"I have learned that my daughter is your prisoner. We have captured important prisoners, too. Paulan, your ex-leader, and that misguided Martian who has chosen to espouse your cause. But all this is of no moment, I am willing to ransom my daughter on your own terms, barbarian!" Even in his grief, Bejamel was unable to suppress the insulting epithet.
"What do you offer, Bejamel?" Guerlan spoke calmly, although a seething maelstrom swirled within him. "But make your offer worth listening to, I have no time for barter."
"A thousand prisoners of war, and a coffer of jewels, Guerlan!"

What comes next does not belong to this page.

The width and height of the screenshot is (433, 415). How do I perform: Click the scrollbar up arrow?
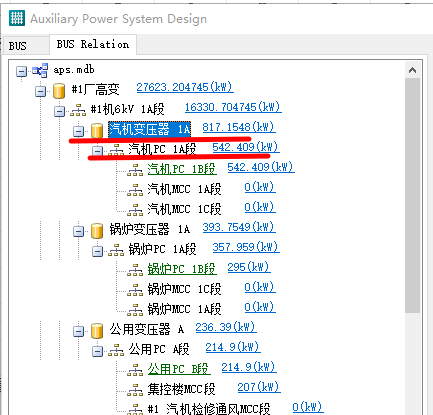(x=412, y=70)
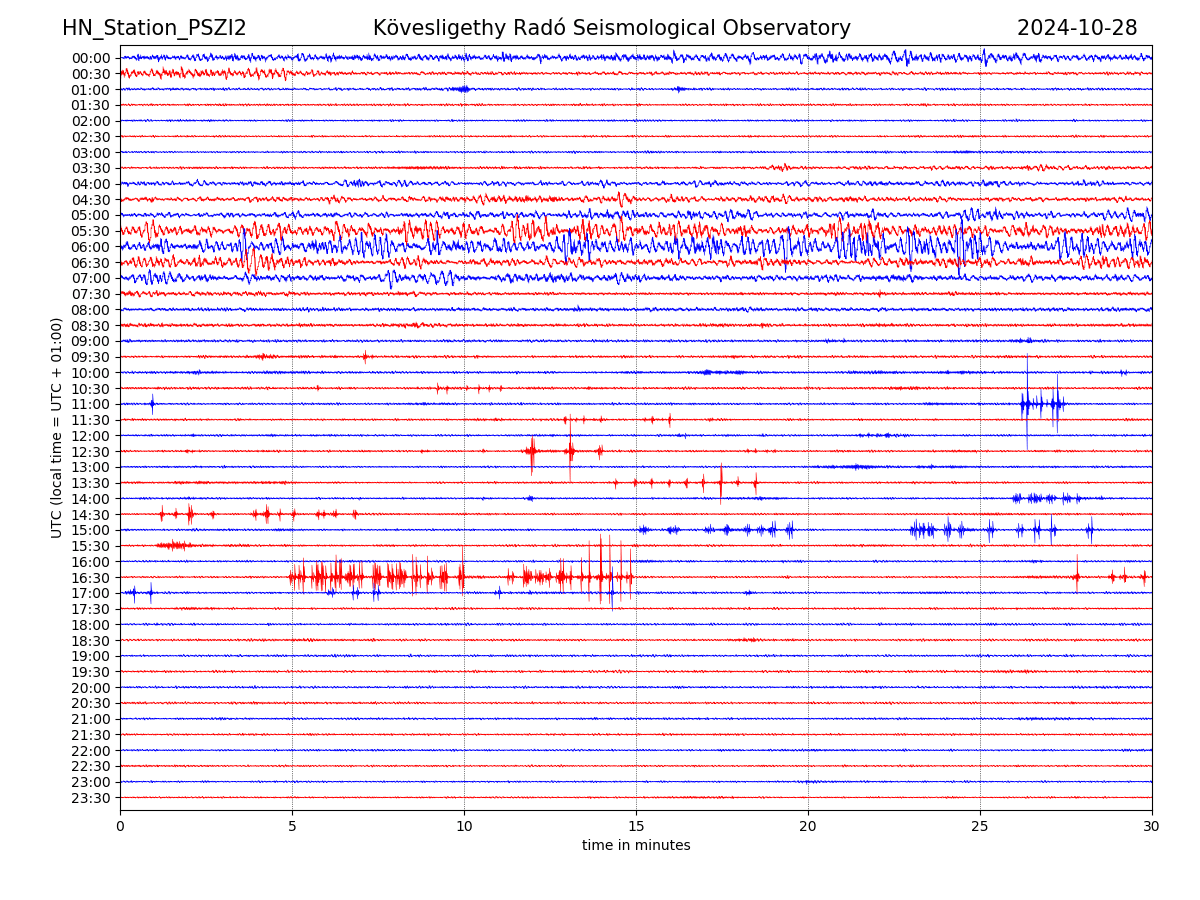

Guerlan laughed shortly. "Your fame for sagacity has been overrated, Bejamel, the jewels ... we shall shortly make our own—The Ultimate Presence knows there will be enough dead when this is over. As for the prisoners," his voice became indifferent, "we'll take them, of course, but we have more men than we need, Scientist. Offer me something beyond my means and I'll send your daughter to you, unharmed!"
"Speak, Dissenter, I am a man of reason!" Bejamel's voice was filled with cunning. "Speak!"
"Since you are the only one who can open His Benevolence's doors, outside of the mechanism he can activate from within, destroy the mechanism. Take away his invulnerable robe of force, and then ... then forget to sing! Let him starve slowly in his enchanted garden, after he has devoured all his birds and pets." Guerlan's laughter was mocking. But within he was tense with anxiety. Would his strategy win, he wondered? One could not deal in a normal manner with Bejamel.
"Agreed!" The celestial voice had risen to limpid heights.
The fleets of atomo-spacers and aero-tanks stood poised, withdrawn, marking an invisible, aerial lane through which hurtled the slim, silver flash of an atomo-plane. The most powerful Tele-Magnum in the palace of His Benevolence was focused on that ship, without pause, until every detail of its interior was exposed on the great tele-screen at the palace. But its interior revealed only the pale, haggard face of Perlac, inexpressibly lovely in its sadness, and motionless beside her, the gigantic robot-proctor of bery-plastic, embossed with the insignia of the House of Justice and Bejamel's own intricate emblem. It had been sent to act as a guard and bring her unharmed to the palace.
Forming a perfect target, a trio of transports carrying a thousand Irreconcilables, prisoners of war, came from the opposite direction, released from the City of the Sphere, as per agreement. The vessels neared each other, crossed and passed en-route to their opposite destinations. At last, Perlac's plane reached the outer air-locks of the Sphere, where pressure was adjusted, and entering ships were guided to their berths at the base of the immense globe, where the machinery of the anti-gravity repulsor beams was housed also, and where the glittering tiers rose upward to end at the great Hanging Gardens of His Benevolence, where the palace stood.
And then the armistice was broken. Hundreds of swift, deadly interceptor planes, atomo-powered, dived after the retreating transport; tremendous aero-tanks rushed in for the kill spewing a blaze of livid radiations. One of the transports managed to dive into the inter-connecting, ascending and descending chamber of the city, but the others, trapped, rather than be rayed like sheep, courageously turned and fought. But to no avail. Outside the tropical city of Columbia, they crashed in great flaming gouts, like miniature volcanoes.